[Records from a dataset]
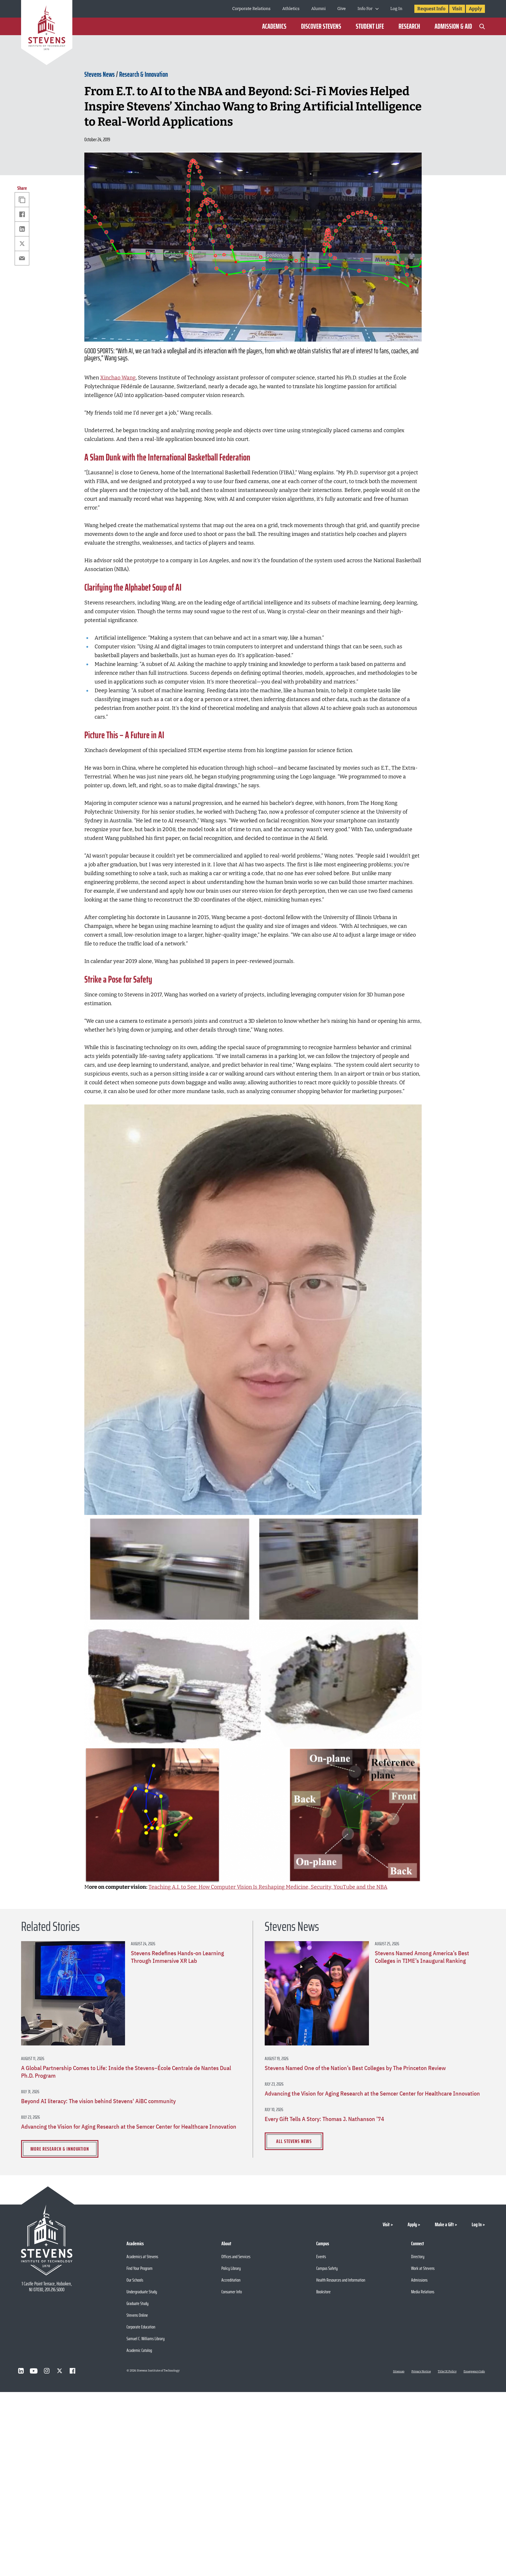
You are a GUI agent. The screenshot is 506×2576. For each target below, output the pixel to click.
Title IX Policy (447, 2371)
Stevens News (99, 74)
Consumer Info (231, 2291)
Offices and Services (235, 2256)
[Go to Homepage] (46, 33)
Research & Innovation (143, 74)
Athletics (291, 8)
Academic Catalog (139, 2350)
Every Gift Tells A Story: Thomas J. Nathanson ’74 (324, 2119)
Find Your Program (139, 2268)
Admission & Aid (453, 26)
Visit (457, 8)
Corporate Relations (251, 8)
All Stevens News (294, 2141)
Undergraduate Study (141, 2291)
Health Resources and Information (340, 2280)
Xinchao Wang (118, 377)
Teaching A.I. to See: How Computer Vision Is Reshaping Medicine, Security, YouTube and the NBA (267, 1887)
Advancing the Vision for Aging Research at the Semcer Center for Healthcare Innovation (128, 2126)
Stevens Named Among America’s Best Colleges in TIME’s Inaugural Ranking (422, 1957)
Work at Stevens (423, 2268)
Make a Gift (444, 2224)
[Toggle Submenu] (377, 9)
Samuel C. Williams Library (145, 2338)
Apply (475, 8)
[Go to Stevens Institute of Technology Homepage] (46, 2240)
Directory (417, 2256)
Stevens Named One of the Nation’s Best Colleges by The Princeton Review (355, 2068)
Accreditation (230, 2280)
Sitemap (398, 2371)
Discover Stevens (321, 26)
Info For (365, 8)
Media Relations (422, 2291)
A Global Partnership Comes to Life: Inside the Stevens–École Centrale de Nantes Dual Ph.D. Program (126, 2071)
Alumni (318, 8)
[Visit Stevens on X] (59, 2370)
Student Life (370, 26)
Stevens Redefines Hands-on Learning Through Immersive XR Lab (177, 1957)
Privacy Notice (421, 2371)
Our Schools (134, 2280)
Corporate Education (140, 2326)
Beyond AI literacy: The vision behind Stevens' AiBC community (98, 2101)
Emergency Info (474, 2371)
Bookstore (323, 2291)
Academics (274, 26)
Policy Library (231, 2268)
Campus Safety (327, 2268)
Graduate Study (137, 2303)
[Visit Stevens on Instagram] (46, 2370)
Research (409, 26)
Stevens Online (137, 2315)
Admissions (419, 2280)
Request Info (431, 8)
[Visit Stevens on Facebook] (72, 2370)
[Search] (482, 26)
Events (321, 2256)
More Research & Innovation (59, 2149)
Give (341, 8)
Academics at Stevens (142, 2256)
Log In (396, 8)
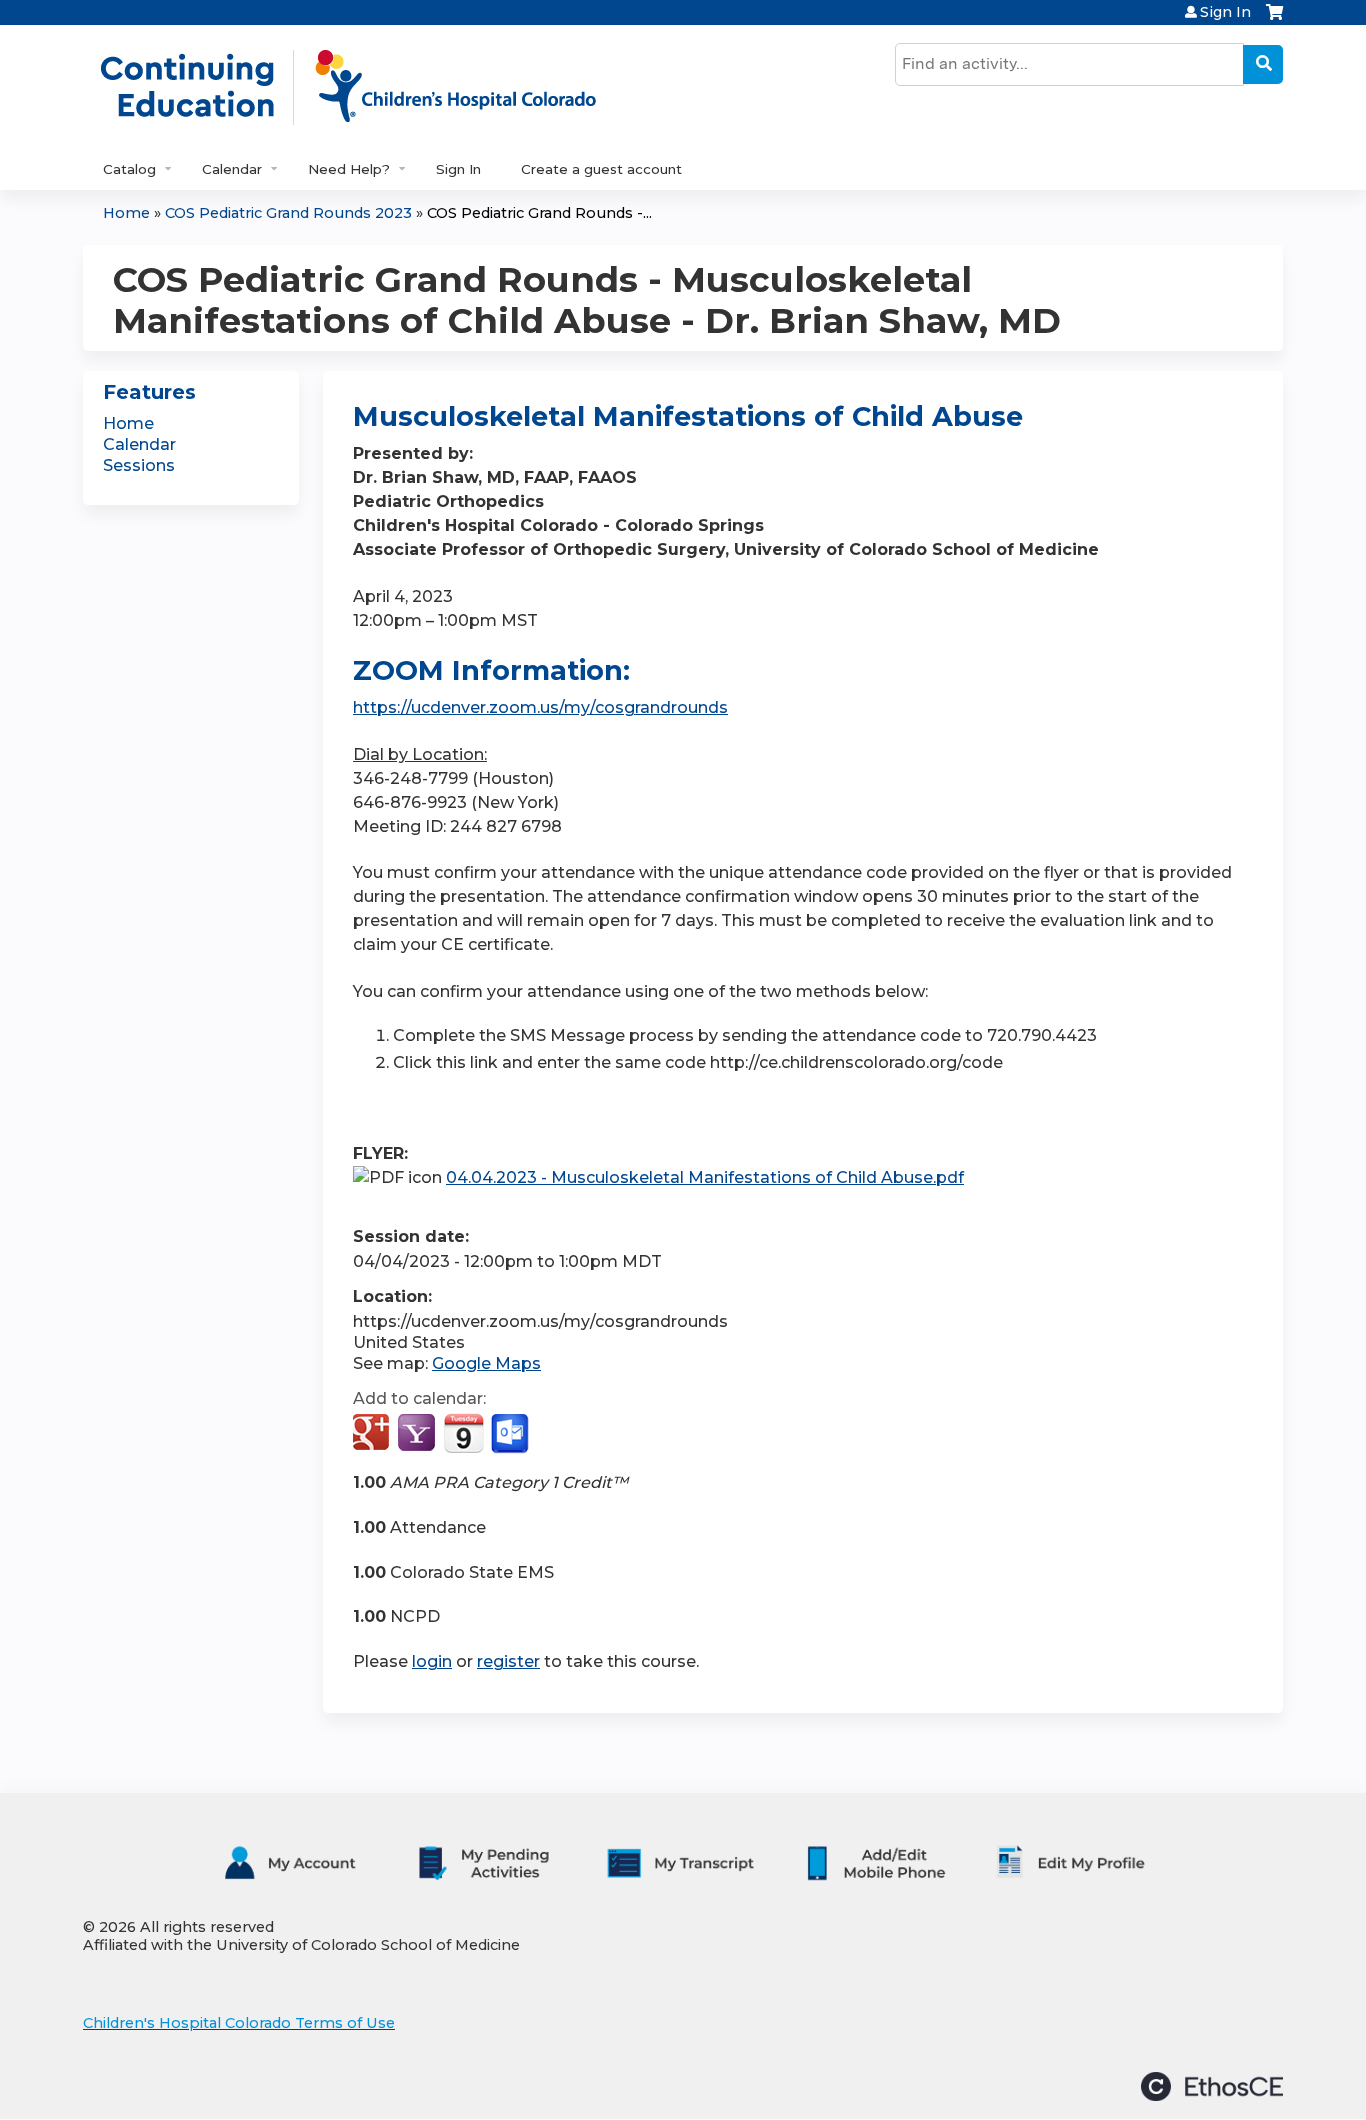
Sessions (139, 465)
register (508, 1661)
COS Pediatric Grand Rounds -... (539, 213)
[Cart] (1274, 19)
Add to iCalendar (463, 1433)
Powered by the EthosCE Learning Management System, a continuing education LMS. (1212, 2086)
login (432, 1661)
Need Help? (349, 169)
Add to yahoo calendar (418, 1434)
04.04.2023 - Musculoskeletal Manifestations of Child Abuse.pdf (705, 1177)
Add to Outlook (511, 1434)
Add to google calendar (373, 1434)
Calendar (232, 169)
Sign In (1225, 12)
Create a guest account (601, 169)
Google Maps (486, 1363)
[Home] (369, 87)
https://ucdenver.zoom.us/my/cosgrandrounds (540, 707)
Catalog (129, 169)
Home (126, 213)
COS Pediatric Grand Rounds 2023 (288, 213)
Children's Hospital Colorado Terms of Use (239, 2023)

» Task brief: Please return the lines above exactly, with the pictures omitted.

» Solution to this task:
You are a GUI agent. The screenshot is 506×2576. For each target below, output the pixel to click.
Title IX Policy (447, 2371)
Stevens News (99, 74)
Consumer Info (231, 2291)
Offices and Services (235, 2256)
[Go to Homepage] (46, 33)
Research & Innovation (143, 74)
Athletics (291, 8)
Academic Catalog (139, 2350)
Every Gift Tells A Story: Thomas J. Nathanson ’74 (324, 2119)
Find Your Program (139, 2268)
Admission & Aid (453, 26)
Visit (457, 8)
Corporate Relations (251, 8)
All Stevens News (294, 2141)
Undergraduate Study (141, 2291)
Health Resources and Information (340, 2280)
Xinchao Wang (118, 377)
Teaching A.I. to See: How Computer Vision Is Reshaping Medicine, Security, YouTube and the NBA (267, 1887)
Advancing the Vision for Aging Research at the Semcer Center for Healthcare Innovation (128, 2126)
Stevens Named Among America’s Best Colleges in TIME’s Inaugural Ranking (422, 1957)
Work at Stevens (423, 2268)
Make a Gift (444, 2224)
[Toggle Submenu] (377, 9)
Samuel C. Williams Library (145, 2338)
Apply (475, 8)
[Go to Stevens Institute of Technology Homepage] (46, 2240)
Directory (417, 2256)
Stevens Named One of the Nation’s Best Colleges by The Princeton Review (355, 2068)
Accreditation (230, 2280)
Sitemap (398, 2371)
Discover Stevens (321, 26)
Info For (365, 8)
Media Relations (422, 2291)
A Global Partnership Comes to Life: Inside the Stevens–École Centrale de Nantes Dual Ph.D. Program (126, 2071)
Alumni (318, 8)
[Visit Stevens on X] (59, 2370)
Student Life (370, 26)
Stevens Redefines Hands-on Learning Through Immersive XR Lab (177, 1957)
Privacy Notice (421, 2371)
Our Schools (134, 2280)
Corporate Education (140, 2326)
Beyond AI literacy: The vision behind Stevens' AiBC community (98, 2101)
Emergency Info (474, 2371)
Bookstore (323, 2291)
Academics (274, 26)
Policy Library (231, 2268)
Campus Safety (327, 2268)
Graduate Study (137, 2303)
[Visit Stevens on Instagram] (46, 2370)
Research (409, 26)
Stevens Online (137, 2315)
Admissions (419, 2280)
Request Info (431, 8)
[Visit Stevens on Facebook] (72, 2370)
[Search] (482, 26)
Events (321, 2256)
More Research & Innovation (59, 2149)
Give (341, 8)
Academics at Stevens (142, 2256)
Log In (396, 8)
Sessions (139, 465)
register (508, 1661)
COS Pediatric Grand Rounds -... (539, 213)
[Cart] (1274, 19)
Add to iCalendar (463, 1433)
Powered by the EthosCE Learning Management System, a continuing education LMS. (1212, 2086)
login (432, 1661)
Need Help? (349, 169)
Add to yahoo calendar (418, 1434)
04.04.2023 - Musculoskeletal Manifestations of Child Abuse.pdf (705, 1177)
Add to Outlook (511, 1434)
Add to google calendar (373, 1434)
Calendar (232, 169)
Sign In (1225, 12)
Create a guest account (601, 169)
Google Maps (486, 1363)
[Home] (369, 87)
https://ucdenver.zoom.us/my/cosgrandrounds (540, 707)
Catalog (129, 169)
Home (126, 213)
COS Pediatric Grand Rounds 2023 (288, 213)
Children's Hospital Colorado Terms of Use (239, 2023)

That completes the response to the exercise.